Los Angeles Business Journal

Doctors Fear Unhealthy Malpractice Insurance

HEALTH CARE: Lawyers push to lift ‘pain and suffering’ award cap. By Howard Fine Monday, May 27, 2013

It’s doctors vs. lawyers.

Local trial attorneys and consumer advocates launched another attack this month on a state cap on medical malpractice damage awards, and local doctors and health clinics are fighting back.

Trial attorneys and Consumer Watchdog of Santa Monica announced earlier this month that they intend to place an initiative on the November 2014 California ballot to lift or eliminate the malpractice damage award cap. They say it discourages malpractice suits and allows doctors to get away with mistakes that harm patients.
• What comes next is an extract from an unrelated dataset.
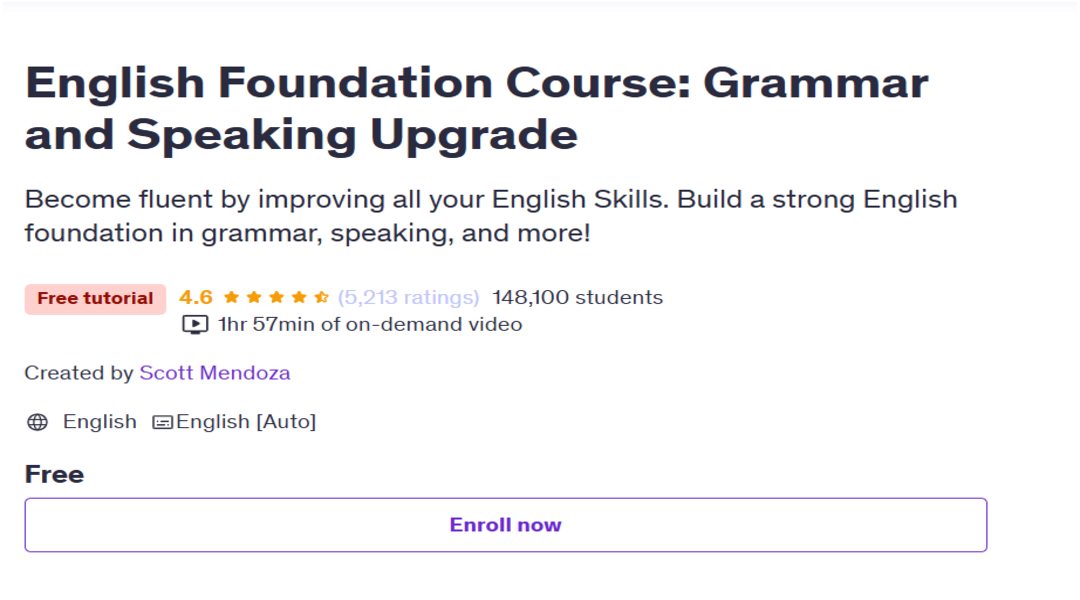The width and height of the screenshot is (1080, 600).
Task: Click the English language label beside the globe
Action: point(100,422)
“The cap makes it difficult for victims to find lawyers willing to take their cases,” said Bruce Brusavich, personal injury attorney with Agnew Brusavich in Torrance. “The real problem with this cap is that there is no incentive for the medical industry to improve its practices. There is mayhem going on and nobody cares.”
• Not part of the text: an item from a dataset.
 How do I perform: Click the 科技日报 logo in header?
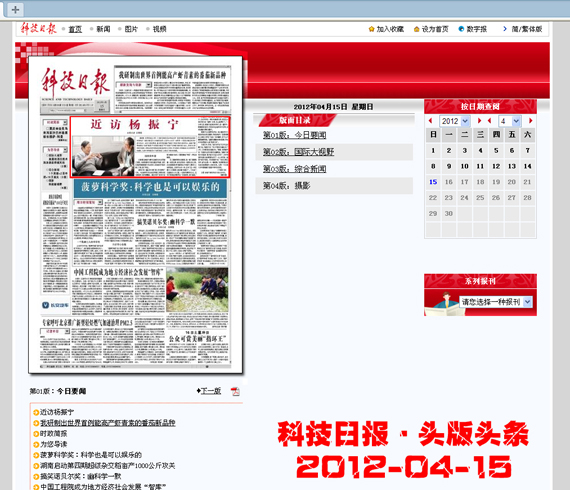click(x=38, y=28)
In response to the planned initiative, a statewide coalition of doctors, health clinics and hospitals – including many from the L.A. area – is defending the cap. They say that if the cap is lifted or eliminated, medical malpractice insurance rates would soar. And because they often can’t pass on the costs to consumers due to insurance contracts or because they treat indigent patients, they would have to limit their care load.

“If the cap were lifted, it would probably triple my malpractice insurance premium to nearly $25,000,” said Dr. Samuel Fink, an internal medicine practitioner in Tarzana and president of the Los Angeles County Medical Association, a coalition member. “It would be very difficult for us; ultimately, we would have less money to spend on treating patients.”

’70s reform

At issue is the state’s cap of $250,000 on so-called “pain and suffering” damage awards in medical malpractice cases. The cap was enacted as part of the 1975 Medical Injury and Compensation Act, better known as Micra; it has not been adjusted for inflation.

The cap applies only to noneconomic damages, commonly referred to as “pain and suffering” awards. There is no cap on compensation for cost of medical care or loss of wages. There is also no cap on punitive damages in cases of malicious intent.

Despite that, personal injury attorneys say the cap discourages them from taking on negligence cases involving children, elderly and other nonincome-producing patients where the lost wages are low or nonexistent. They also point out that the cap has stayed constant, while the cost to bring medical malpractice cases has soared.